Hacked: Anatomy of a Scattered Spider ransomware attack

Even now, the attacks have caused lingering aftereffects as the stores try to restore normal business operations.

Scattered Spider is no newcomer, though. In 2023, the group was responsible for a similarly disruptive attack on MGM Resorts that disrupted hotel and casino operations across the United States.

At that time, Scattered Spider was taking advantage of the new defunct ALPHV ransomware-as-a-service operation, but the group has found a new partner in DragonForce’s RaaS offering.

Scattered Spider is clearly not going away, so here’s what network defenders need to know about how the threat actor is capable of causing such havoc.

VIEW ALL

Itsy bitsy spider

While many groups in the ransomware ecosystem choose targets based on how vulnerable they are to attack, Scattered Spider prefers bigger fish.

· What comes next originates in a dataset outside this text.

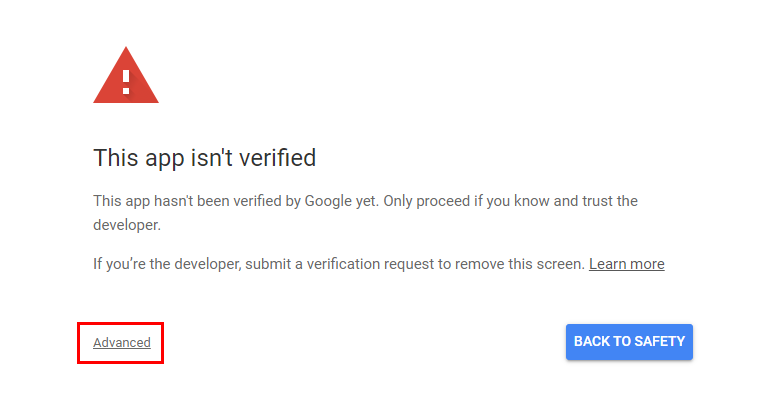Click the "If you're the developer" text

pyautogui.click(x=167, y=264)
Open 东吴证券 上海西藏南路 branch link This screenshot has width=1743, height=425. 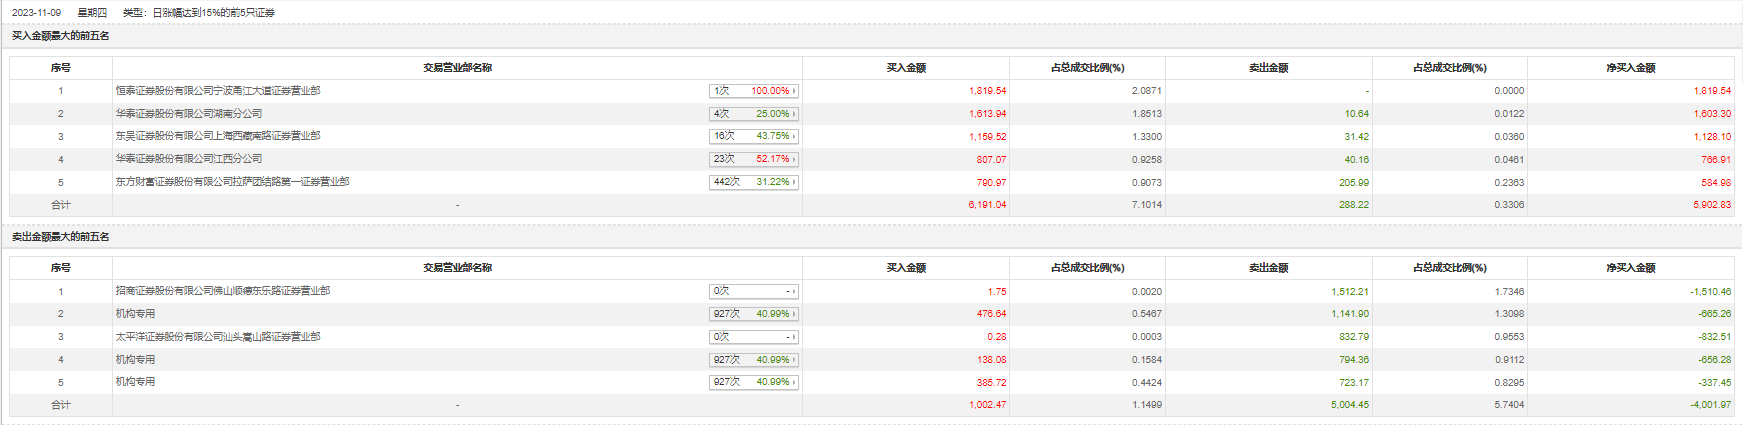pyautogui.click(x=218, y=136)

The first step in the group’s attacks is to perform initial reconnaissance of its victims. Stolen credentials are bought on the darknet, while initial access brokers are sought out to acquire endpoint telemetry. The hackers also gather what they can from publicly available sources, such as LinkedIn, which allows Scattered Spider to build detailed profiles of its victims.

According to Daniel Collyer, a researcher with threat intelligence firm SOS Intelligence, Scattered Spider uses this phase to find victims with “complex IT environments and high tolerance for operational risk”, making them particularly vulnerable to threats of extortion.

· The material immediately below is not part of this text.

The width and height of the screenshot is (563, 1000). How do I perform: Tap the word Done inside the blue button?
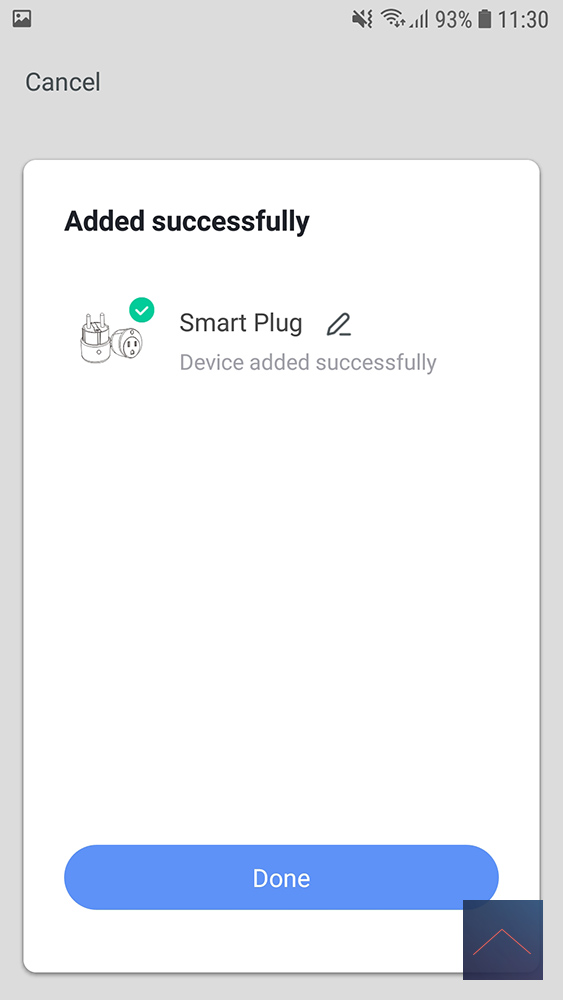[x=281, y=878]
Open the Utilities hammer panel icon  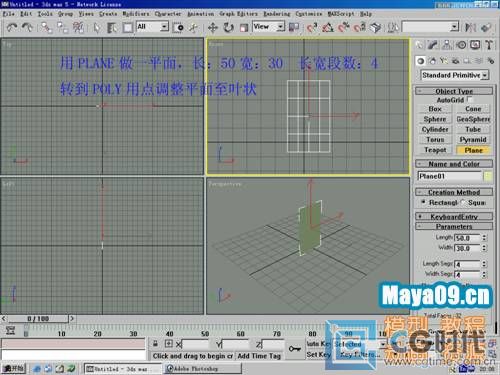pos(489,45)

With an entry point to the victim acquired and profiles of how it operates built, Scattered Spider moves to the next phase of its attack, where it employs sophisticated social engineering techniques to get into a network. Both phishing and voice phishing – or vishing – are employed, with the hackers often impersonating internal staff.

Because Scattered Spider appears to be made up of native English speakers, spotting these initial social engineering attacks is difficult. The group will often pose as an employee claiming to be locked out of their computer, and uses SIM swapping to get around multifactor authentication (MFA) measures, or relies upon MFA fatigue, bombarding a user with so many MFA message requests that they eventually approve one out of frustration.

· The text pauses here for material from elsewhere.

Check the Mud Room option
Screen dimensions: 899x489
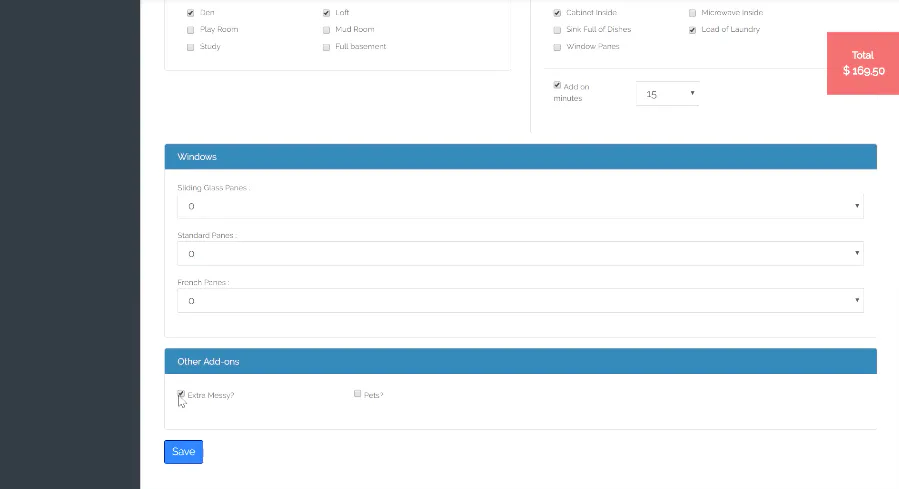tap(326, 30)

Once inside a network, further credentials are acquired, and legitimate software tools such as Cobalt Strike and Windows admin tools are used to achieve privilege escalation and lateral movement.

In this phase, Scattered Spider is on the lookout for identity infrastructure such as Okta or Active Directory, remote access tools, and any repositories containing sensitive information. Depending on the size of the victim, this phase could last just hours or several days.

Having mapped out the victim’s network and located its crown jewels of data, exfiltration begins.

“Before deploying ransomware, Scattered Spider usually exfiltrates a trove of sensitive data,” Collyer said in a 4 June blog post.

“This forms the basis of their double extortion strategy; even if a victim can restore from backups, they may still pay to prevent the public release of confidential files.”

Exfiltrated files are compressed and uploaded to either malicious infrastructure or cloud storage providers. The hackers may even leave behind backdoors for further access in the future.

Lastly, the group deploys DragonForce ransomware, which can rapidly encrypt files and sometimes even backup servers. A ransom note is left behind directing victims to a darknet negotiation site. If negotiations break down or a victim refuses to pay, the data is then published to DragonForce’s darknet leak site.

Not so itsy bitsy threat

What makes Scattered Spider particularly dangerous is the targeted and methodical nature of its attacks. It understands IT systems used by companies in the West and is adept at impersonation and manipulation. It is calm and confident when talking to its victims, or appear stressed and in a hurry when impersonating employees with tech support issues.

And while it does deploy ransomware, the group also uses the aggressive and tailored techniques of nation-state threat actors.

“This hybrid operational model: part ransomware gang, part APT, means traditional classifications don’t fully capture the scope of their threat,” Collyer said.

“For defenders, this creates both strategic confusion and escalating risk.

“In short, Scattered Spider is dangerous not just because of what they do, but how they do it. Their blend of psychological manipulation, identity compromise, and rapid escalation makes them one of the most formidable threats facing organisations today.”